Waltz also found a handwritten draft of a newspaper column. Knowing the war in Europe could end any day, Pyle had collected his thoughts on two sheets of paper, then marked up the sentences with arrows and crossings out and rewordings.
"And so it is over," the draft began. "The catastrophe on one side of the world has run its course. The day that had so long seemed would never come has come at last." He was writing this in waters near Japan, he said, "but my heart is still in Europe...For the companionship of two and a half years of death and misery is a spouse that tolerates no divorce." He hoped Americans would celebrate the victory in Europe with a sense of relief rather than elation, for
in the joyousness of high spirits it is easy for us to forget the dead.

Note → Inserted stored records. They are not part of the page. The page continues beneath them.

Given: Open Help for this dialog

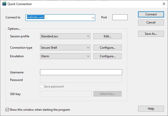Looking at the screenshot, I should click(x=151, y=109).
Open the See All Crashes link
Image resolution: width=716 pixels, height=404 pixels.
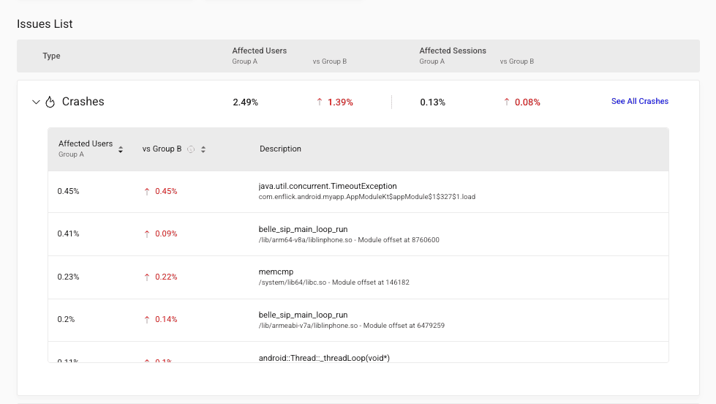(x=639, y=101)
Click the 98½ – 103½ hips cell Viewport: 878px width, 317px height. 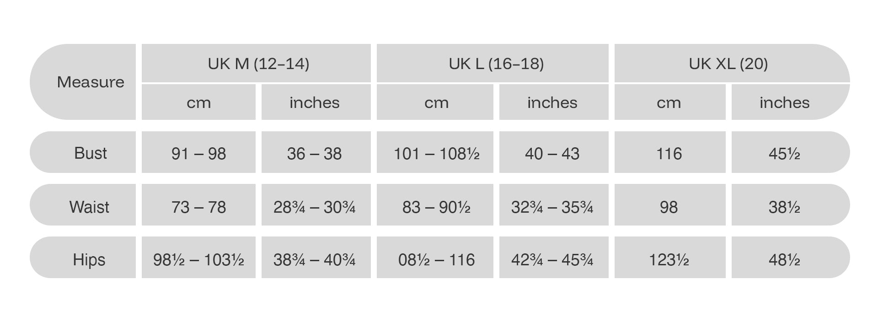click(x=198, y=259)
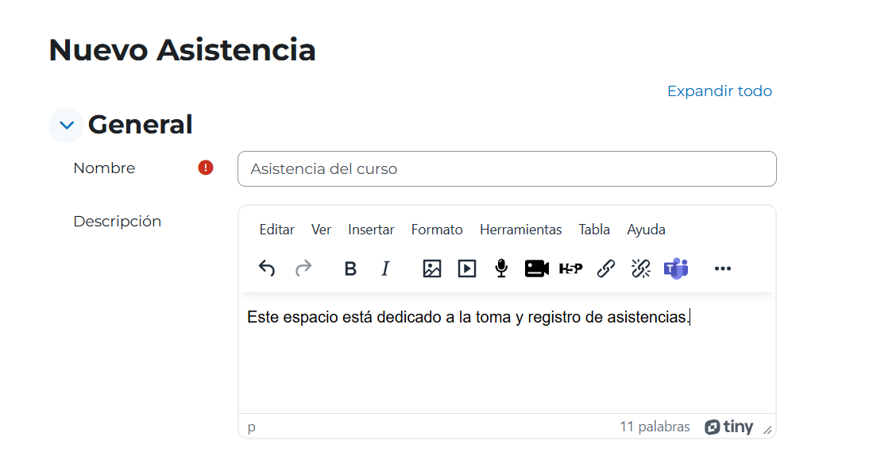Screen dimensions: 873x452
Task: Insert H5P content icon
Action: point(570,268)
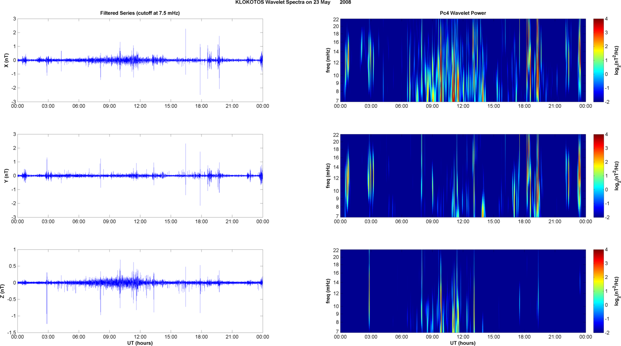
Task: Click the KLOKOTOS Wavelet Spectra main title
Action: coord(293,2)

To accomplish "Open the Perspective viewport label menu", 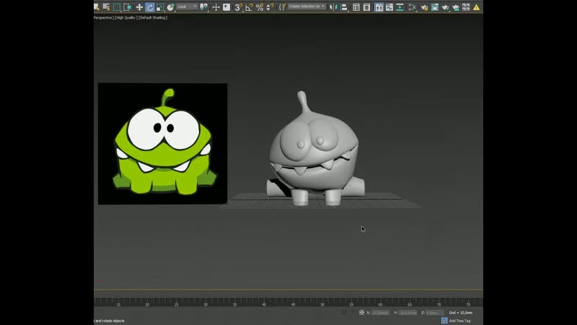I will tap(103, 17).

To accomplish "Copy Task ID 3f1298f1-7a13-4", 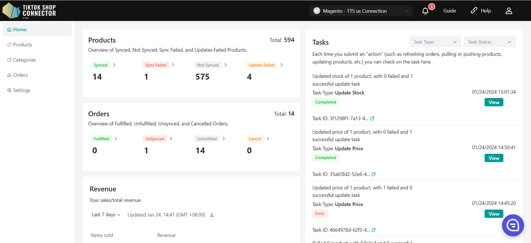I will coord(372,119).
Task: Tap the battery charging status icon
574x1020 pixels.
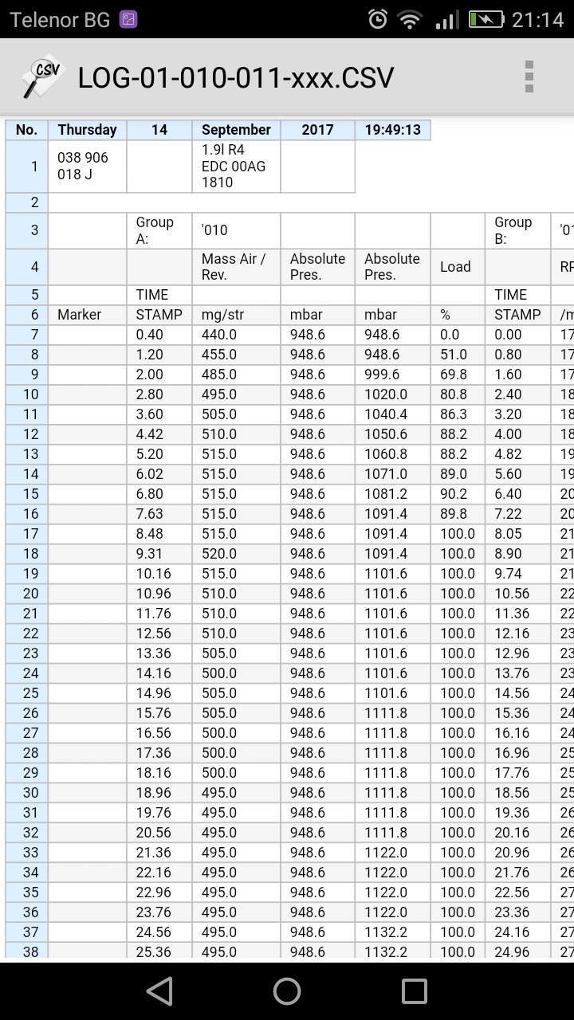Action: (x=486, y=20)
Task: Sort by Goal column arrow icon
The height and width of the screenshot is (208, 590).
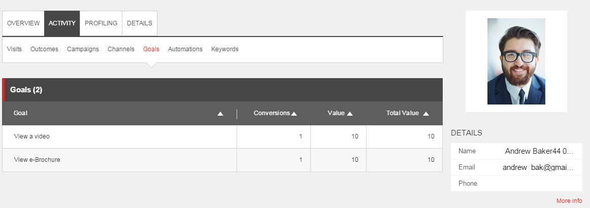Action: (x=220, y=114)
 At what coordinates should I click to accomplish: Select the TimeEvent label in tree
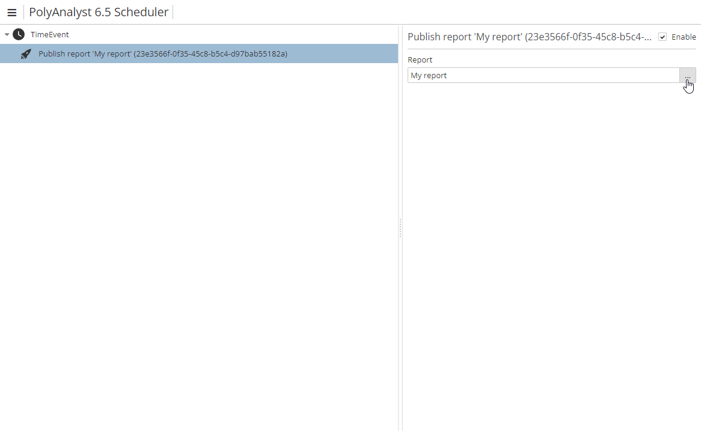[50, 34]
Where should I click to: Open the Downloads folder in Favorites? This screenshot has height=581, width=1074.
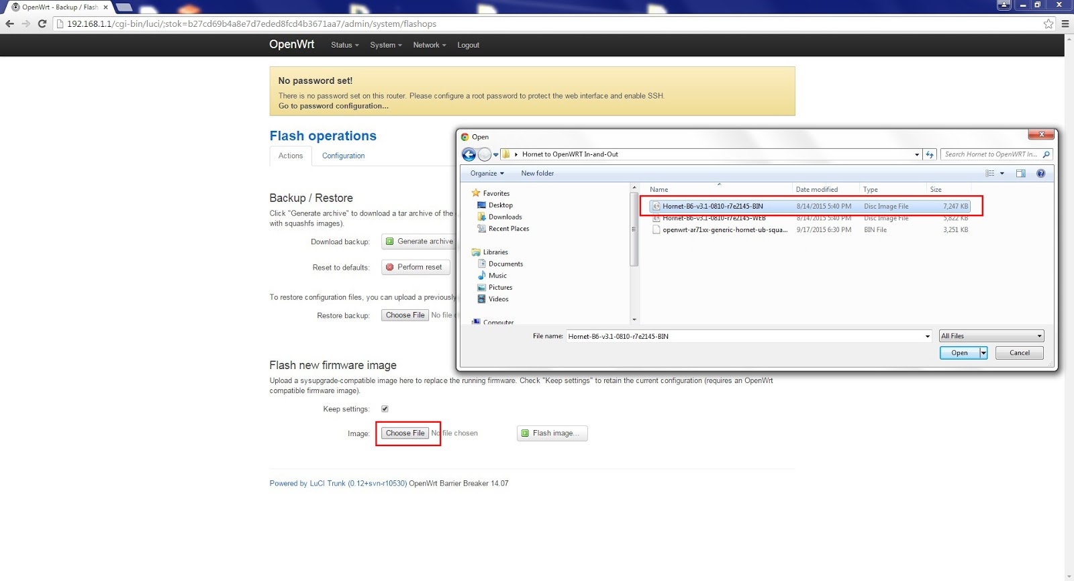pos(505,217)
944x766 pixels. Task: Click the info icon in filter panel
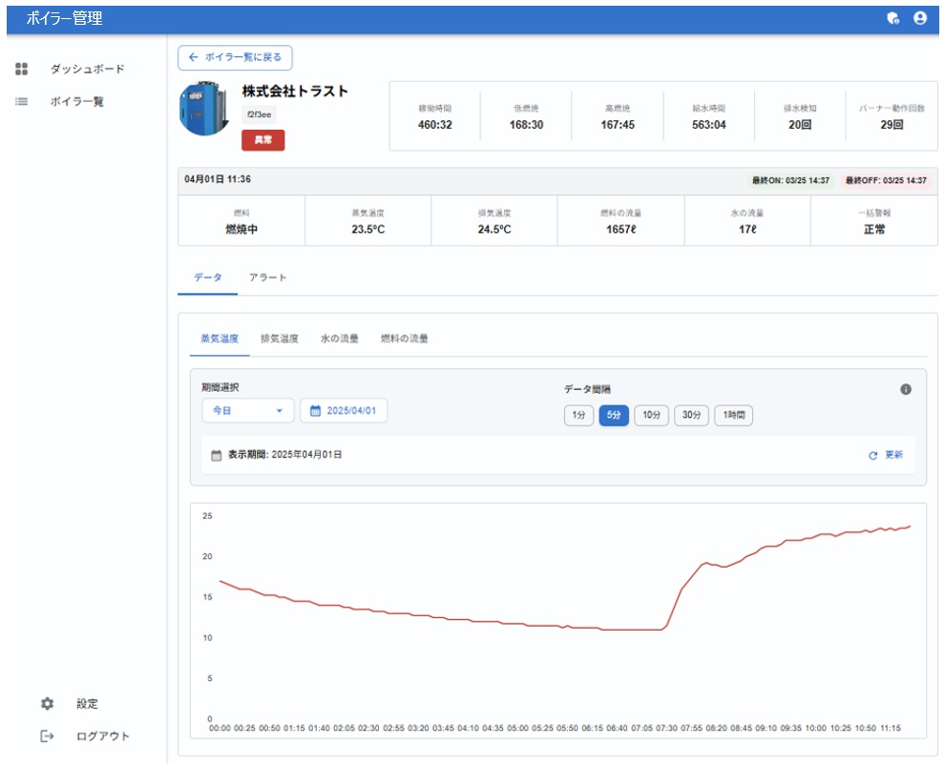coord(906,389)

...there are so many of the living who have burned into their brains forever the unnatural sight of cold dead men scattered over the hillsides and in the ditches along the high rows of hedge throughout the world. Dead men by mass production -- in one country after another -- month after month and year after year. Dead men in winter and dead men in summer. Dead men in such familiar promiscuity that they become monotonous. Dead men in such monstrous infinity that you come almost to hate them. Those are the things that you at home need not even try to understand. To you at home they are columns of figures, or he is a near one who went away and just didn't come back. You didn't see him lying so grotesque and pasty beside the gravel road in France. We saw him. Saw him by the multiple thousands. That's the difference.

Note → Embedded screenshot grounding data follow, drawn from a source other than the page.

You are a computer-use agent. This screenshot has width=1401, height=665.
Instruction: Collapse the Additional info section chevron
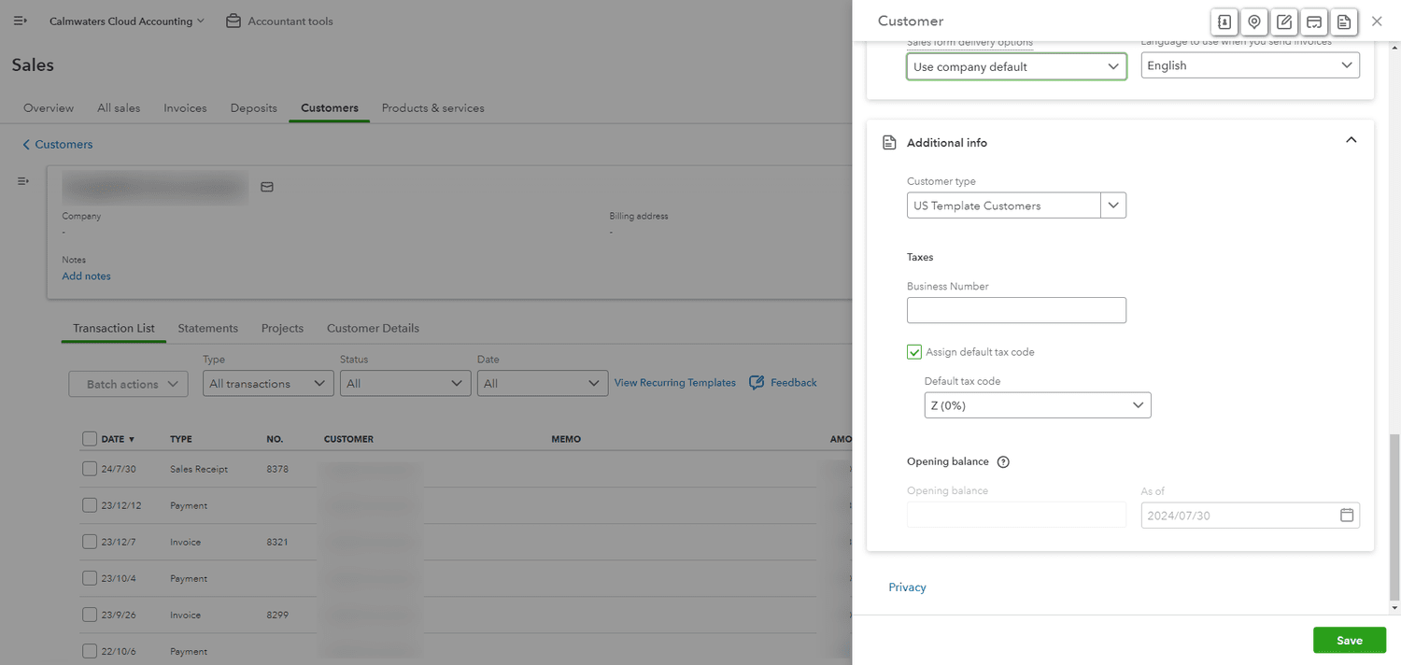click(x=1351, y=139)
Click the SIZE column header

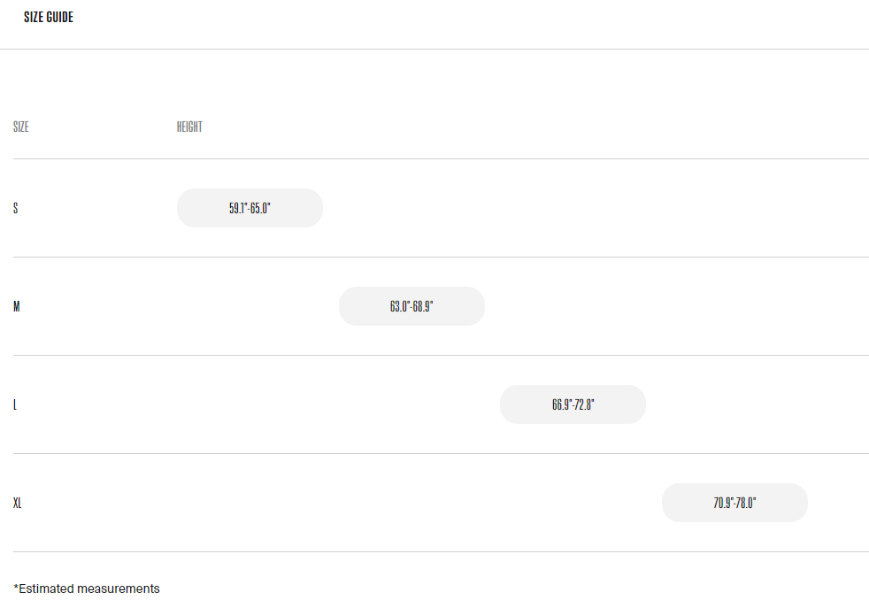(x=21, y=127)
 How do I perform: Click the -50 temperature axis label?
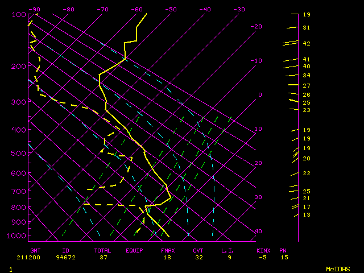click(171, 10)
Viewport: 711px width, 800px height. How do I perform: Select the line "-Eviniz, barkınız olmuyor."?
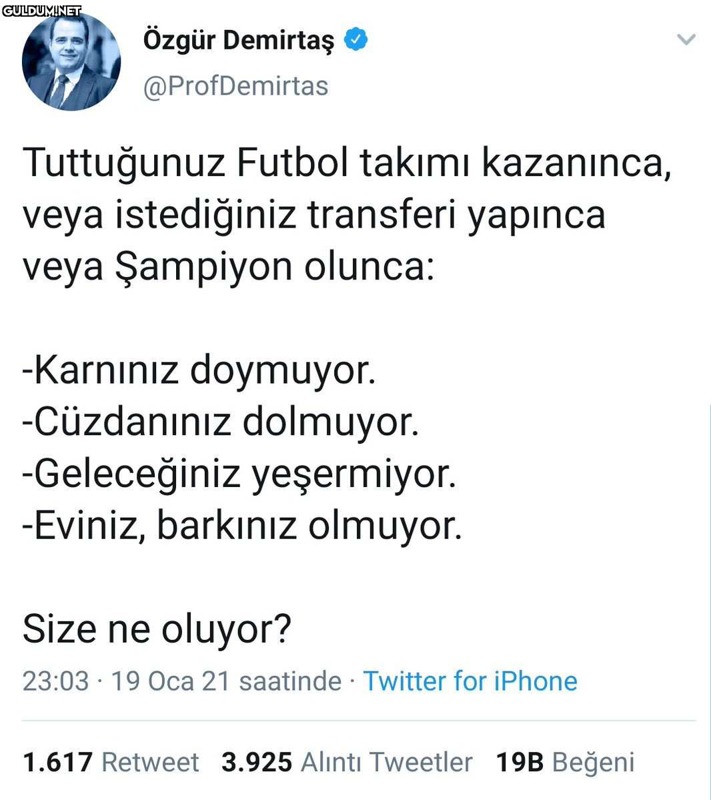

For unknown reasons Scripps-Howard's editors chose not to release the column draft, though V-E Day followed Ernie's death by just three weeks. Perhaps they guessed it would have puzzled his readers, even hurt them. Certainly it was a darker valedictory than they would have expected from him. The war had been a harsh mistress to Ernie. First it had offered him the means of escaping personal despair. Then, while his star rose to public heights he had never imagined, the war had slowly driven him downward again into "flat black depression." But he kept this mostly to himself. Instead he had offered readers a way of seeing the war that skirted despair and stopped short of horror. His published version of World War II had become the nation's version. And if Ernie Pyle himself had not won the war, America's mental picture of the soldiers who had won it was largely Pyle's creation. He and his grimy G.I's, frightened but enduring, had become the heroic symbols of what the soldiers and their children would remember as "the Good War."